En effet, par le maintien ou l’arrivée de nouveaux habitants, l’implantation de logements sociaux concourent à la préservation de services publics, de commerces et d’équipements (exemple : maintien de classes dans des écoles menacées de fermeture comme à Poleymieux-au-Mont-d’Or). Il est par ailleurs important de proposer du logement social dans les cœurs de village pour permettre aux personnes âgées de trouver un logement adapté et pallier au déficit d’offres privées.

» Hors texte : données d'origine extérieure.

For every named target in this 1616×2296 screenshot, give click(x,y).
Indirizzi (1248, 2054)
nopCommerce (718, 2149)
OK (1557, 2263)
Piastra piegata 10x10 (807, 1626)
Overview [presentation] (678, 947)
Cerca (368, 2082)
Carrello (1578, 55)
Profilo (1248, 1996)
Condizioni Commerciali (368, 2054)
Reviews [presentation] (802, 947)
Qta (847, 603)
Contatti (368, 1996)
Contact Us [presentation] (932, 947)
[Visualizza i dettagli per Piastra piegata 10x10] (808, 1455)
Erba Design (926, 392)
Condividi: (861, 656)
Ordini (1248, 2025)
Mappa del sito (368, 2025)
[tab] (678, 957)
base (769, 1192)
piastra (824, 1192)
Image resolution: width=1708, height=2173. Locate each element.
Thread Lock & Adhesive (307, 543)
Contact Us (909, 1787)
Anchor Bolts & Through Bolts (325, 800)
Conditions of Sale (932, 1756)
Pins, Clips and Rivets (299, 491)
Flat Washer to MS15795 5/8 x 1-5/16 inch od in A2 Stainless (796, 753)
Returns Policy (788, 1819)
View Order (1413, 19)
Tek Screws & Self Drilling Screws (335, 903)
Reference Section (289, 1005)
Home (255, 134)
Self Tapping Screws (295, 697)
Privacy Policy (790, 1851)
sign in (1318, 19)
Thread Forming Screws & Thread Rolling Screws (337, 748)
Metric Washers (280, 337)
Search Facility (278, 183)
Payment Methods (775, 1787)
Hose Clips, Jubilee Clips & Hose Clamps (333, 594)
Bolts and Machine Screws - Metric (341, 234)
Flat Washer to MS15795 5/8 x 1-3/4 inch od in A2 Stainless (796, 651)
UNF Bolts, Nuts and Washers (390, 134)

Un débat existe tout de même sur les moyensd’arriver à cet objectif et pose la question de l’aide à la personne ou de l’aide à la pierre.

 


PRÉCONISATIONS

✔︎ Redéfinir le rôle de la Métropole de Lyon et celui des élus

  • L’aide de la Métropole aux communes est primordiale notamment par le renforcement de l’agence d’urbanisme, outil opérationnel indispensable pour appréhender le territoire ;
  • la prospective doit être davantage développée sur ces thématiques, afin d’anticiper et préparer les évolutions de tel ou tel quartier, bourg ou village ;
  • les documents d’urbanisme (Plan local d’urbanisme et de l’habitat (PLU-H)…) doivent contribuer à la préservation de l’identité des villages, bourgs et cœurs de quartier ;
  • un meilleur lien doit être assuré entre les services, par exemple l’urbanisme devrait être un sujet des réunions périodiques réunissant les services de la métropole et des communes. Il faut supprimer le cloisonnement ;
  • et le devenir de leur territoire d’une uniformisation tout comme ils doivent construire des liens de travail efficace avec la Métropole et ses agents ;
  • la question de la représentativité des communes (petites et moyennes) est posée. Elles doit être garantie pour assurer d’être écoutées et entendues.

 

✔︎ Prendre en compte les spécificités des communes

  • La question de la densité doit être mieux prise en compte ;
  • l’habitat doit être au cœur des préoccupations. Il faut répondre aux préoccupations des habitants et mieux accompagner l’adaptation du commerce, des services et des transports en commun, en fonction de la typologie des communes ;
  • le logement social doit être inséré à justes proportions, sans dénaturer ni transformer le cadre de vie existant ;
  • le stationnement doit être pris en compte de manière différente entre Lyon et les « grosses » communes qui ont besoin de moins de places de parkings – souvent un véhicule par foyer – alors qu’au contraire les communes, éloignées des villes centres, moins bien desservies par les transports en commun sont contraintes de recourir davantage aux véhicules personnels et donc ont besoin de plus de places de stationnement (2 voire 3 véhicules par foyer) ;
  • préservation patrimoniale : défendre l’identité des quartiers dans les villes ou des petitescommunes qui ont une histoire et dont le bâti reflète souvent cette histoire.

 

✔︎  Prendre en compte les problématiques environnementales

  • Réduire la pollution visuelle par la diminution, par exemple, du nombre de panneaux publicitaires ;
  • s’interroger plus attentivement sur le choix des matériaux des équipements et de leur entretien au regard des moyens dont ne disposent plus les communes et la métropole en matière de propreté ;
  • tenir compte du réchauffement climatique pour les réhabilitations, ainsi que les nouvelles constructions. Par exemple, les appartements exposés plein sud sont moins demandés qu’auparavant. Les appartements traversant sont plus sollicités par les acquéreurs.
  • Réfléchir au concept des écovillages
  • Développer la place et l’intégration du photovoltaïque.

 

✔︎ En bref

  • Préserver l’identité patrimoniale lors d’opérations d’urbanisme pour accueillir de nouveaux habitants ;
  • protéger le commerce et les services de proximité pour maintenir le lien social ;
  • favoriser le parcours résidentiel pour aider nos aînés à continuer à vivre dans leur quartier ou village (sources de richesses , de mémoire) ;
  • développer des modes actifs et les offres de transports pour les villages les moins bien desservis ;
  • préserver l’environnement et réduire les incivilités. Considérer que l’environnement appartient à tous et que chacun en profite et doit le respecter ;
  • donner l’envie de venir vivre et d’être fier de son hameau, de son village ou de son quartier, s’approprier et s’identifier à une space de vie.